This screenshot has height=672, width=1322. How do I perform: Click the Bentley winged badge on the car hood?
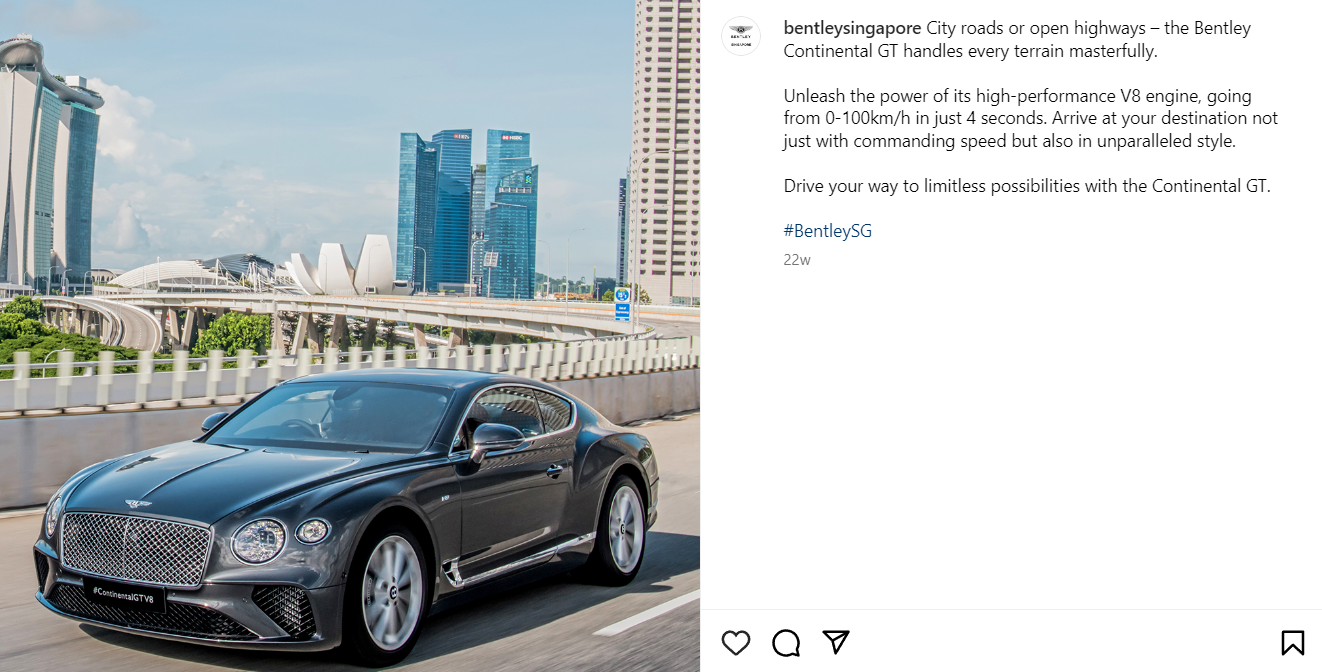[138, 504]
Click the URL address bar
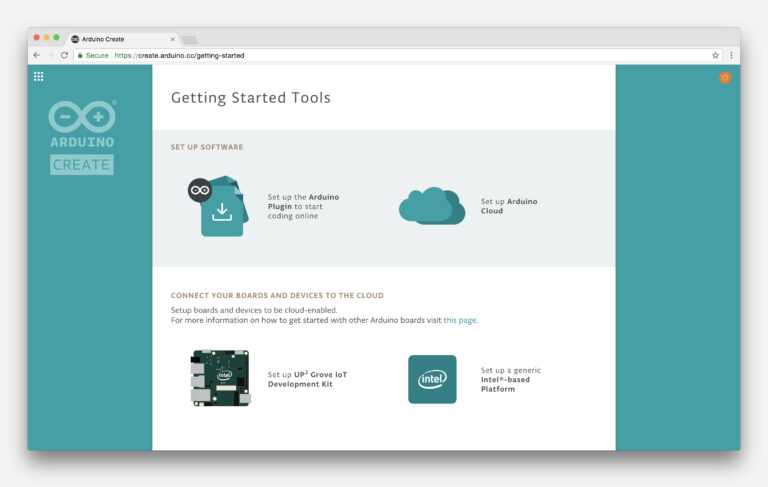This screenshot has width=768, height=487. [x=400, y=55]
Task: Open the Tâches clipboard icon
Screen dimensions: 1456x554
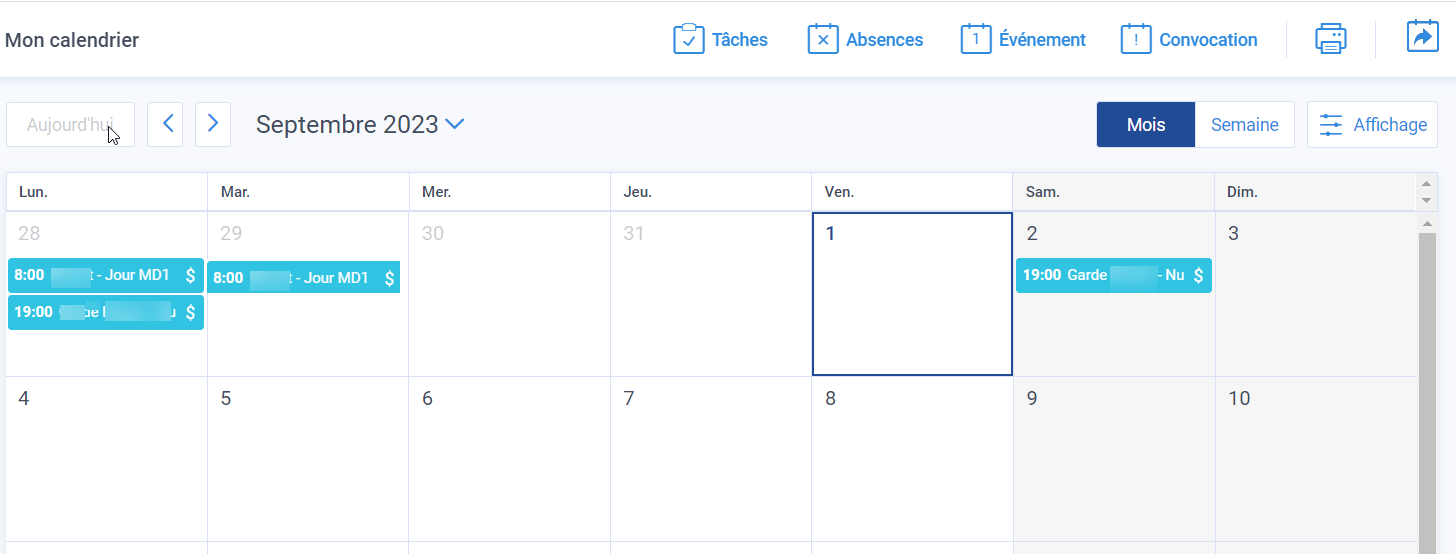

══════════

Work request →
Begin with the line containing "Task: Open the Tâches clipboard icon" and end with the last line of the entries above. Copy those lines exactly, both ends included, and drop every picture.

Solution →
Task: Open the Tâches clipboard icon
Screen dimensions: 1456x554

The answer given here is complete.